Cuando los conocí, yo tampoco sabía que sus rostros y las palabras intercambiadas las tendría tan presentes, que les contaría de ellos.
11 de junio. Coxcatlán, Puebla. El frío cala los huesos, apenas puedo hablar. Me acerco a la señora que recibe el pésame por la pérdida de 11 familiares: niños, mujeres −una de ellas embarazada− y hombres. Todos murieron por heridas provocadas por un arma de fuego, según las autoridades, producto de la venganza perpetrada por la ex pareja de una de las víctimas.

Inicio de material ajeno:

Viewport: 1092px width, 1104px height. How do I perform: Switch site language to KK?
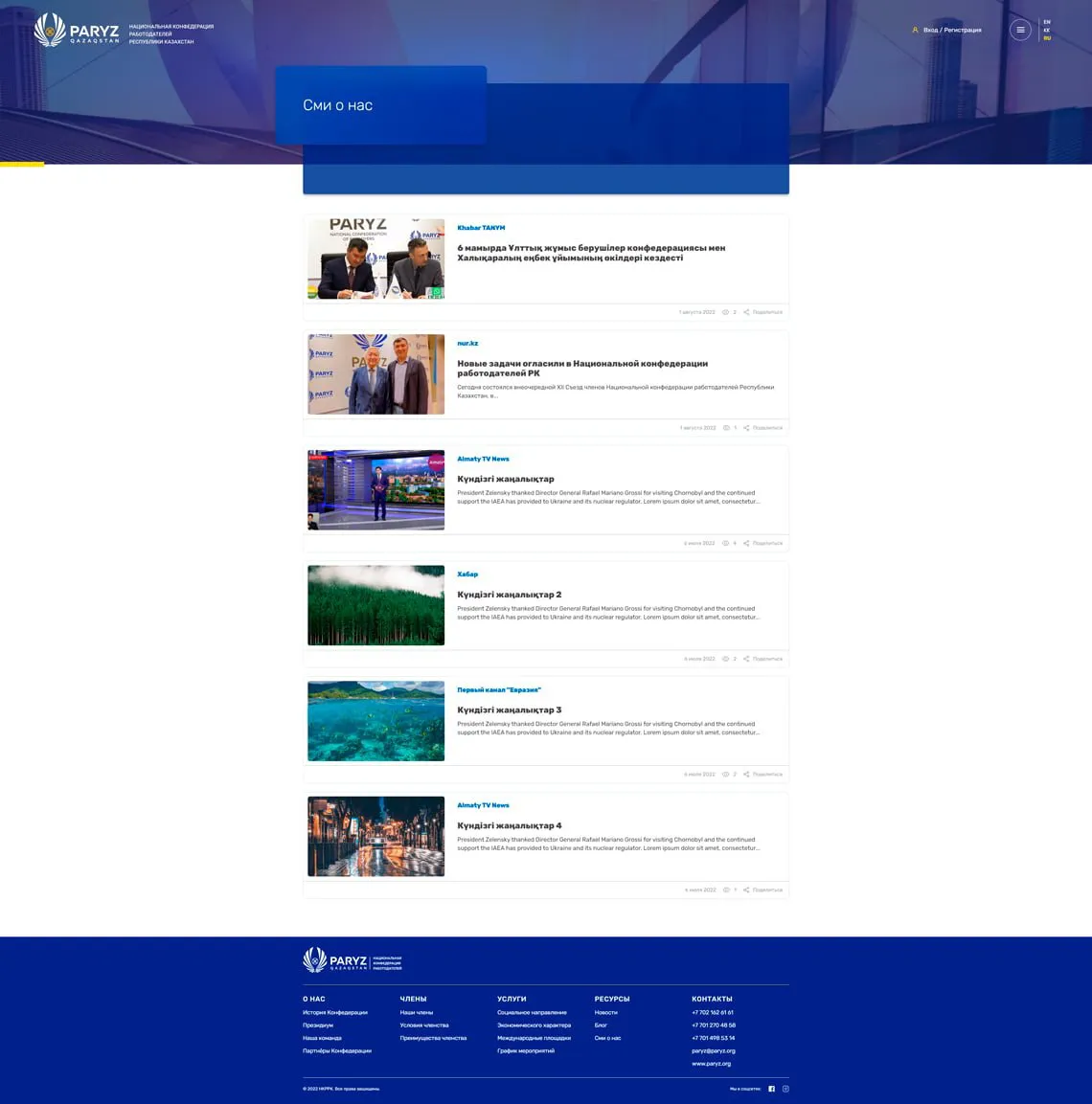[1047, 30]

La noche del 9 de junio, la comunidad El Mirador, ubicada entre cerros de la Sierra Negra, quedó marcada por la muerte.
Nos encontramos atrás de la Presidencia Municipal en un patio acondicionado, por hoy, como un velatorio. Juana, de pelo plateado, piel morena y con rastros del tiempo en el rostro, me abraza. No puedo decirle que no puedo respirar y espero a que sea ella quien me suelte, pero no lo hace. Llora y se aferra a ese abrazo, no sé por qué, pero en los pocos minutos que tenemos de conocernos, dice que confía en mí, pienso lo mismo de ella.

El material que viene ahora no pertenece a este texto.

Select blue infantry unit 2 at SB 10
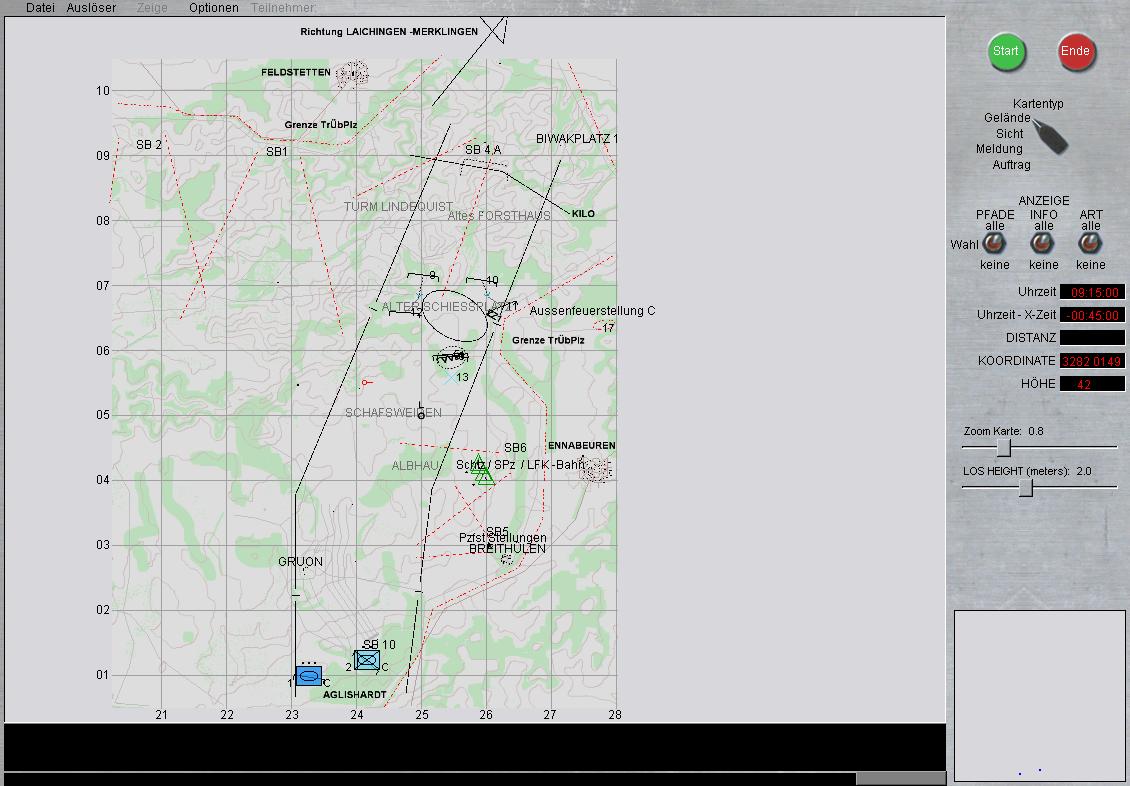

Entre sollozos me habla en español, muy lento e inaudible, no puedo escuchar bien lo que me narra, así que repito algunas frases para asegurarme que entendí bien.
Entre las personas asesinadas se encontraban sus hijos, sus tíos, nueras, nietos. No sabe por quién llorar primero, si derramar las lágrimas por todos de una vez o esperar a que lleguen los cuerpos. “¿Por qué los mataron?”, me pregunta. Yo no sé qué contestar.

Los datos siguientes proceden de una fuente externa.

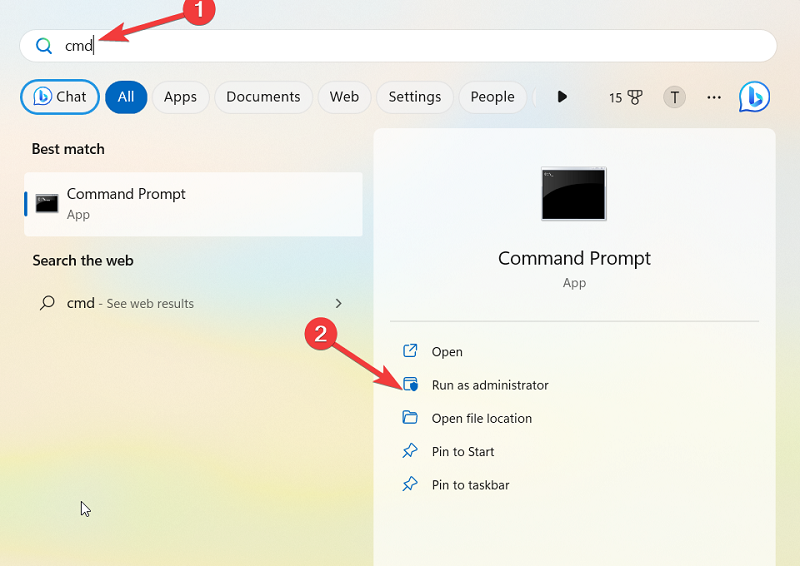Click the shield icon for Run as administrator
Viewport: 800px width, 566px height.
tap(410, 385)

La muerte puede atravesar cerros y sierras
9 de agosto. Huauchinango, Puebla. El lodo me llega hasta las rodillas. Trato de dar un paso más y alcanzar a mi compañero fotógrafo, pero es imposible, estoy atrapada. Ese mismo lodo se llevó a siete integrantes de la familia Pérez, entre ellos un bebé de dos años a quien buscan entre los escombros de casas y cadáveres de animales de la comunidad de Xaltepec. La noche anterior, la tormenta tropical Earl arrasó con todo a su paso.
Mientras intento librarme del lodo, observo a Ramiro, su expresión es impávida. Le pregunto qué o a quién busca. “A mi sobrino de dos años”, me contesta. Luego me reprocha: “¿Por qué no vinieron antes? ¿Por qué no nos ayudaron ayer que todavía los podíamos salvar o al menos encontrarlos?”. Luego da media vuelta y mientras se aleja repite “Ya no voy a contar más. Ya no te voy a contar más”.
Fue ese silencio el que me dijo todo. Ese silencio me contó cuál era la tragedia de la Sierra Norte. La más grande de Huauchinango, me relataron después.
Pienso en Juana y en el momento que se enteró de la pérdida de la mayoría de los integrantes de su familia. De Earl, pienso en el niño de dos años que no se salvó en Xaltepec. En Alicia, de la misma edad, quien se aferró a un tronco hasta que la rescataron. En los Orozco, que dormían mientras los sorprendió el alud. En Crispín que perdió años de trabajo. En las casas bajo el agua en Chicahuaxtla, Tlaola. En las personas que pasaron tres días con la ropa empapada y cruzando lo que antes eran calles y pueblos enteros. Me pregunto ¿Por qué? Tampoco puedo responder.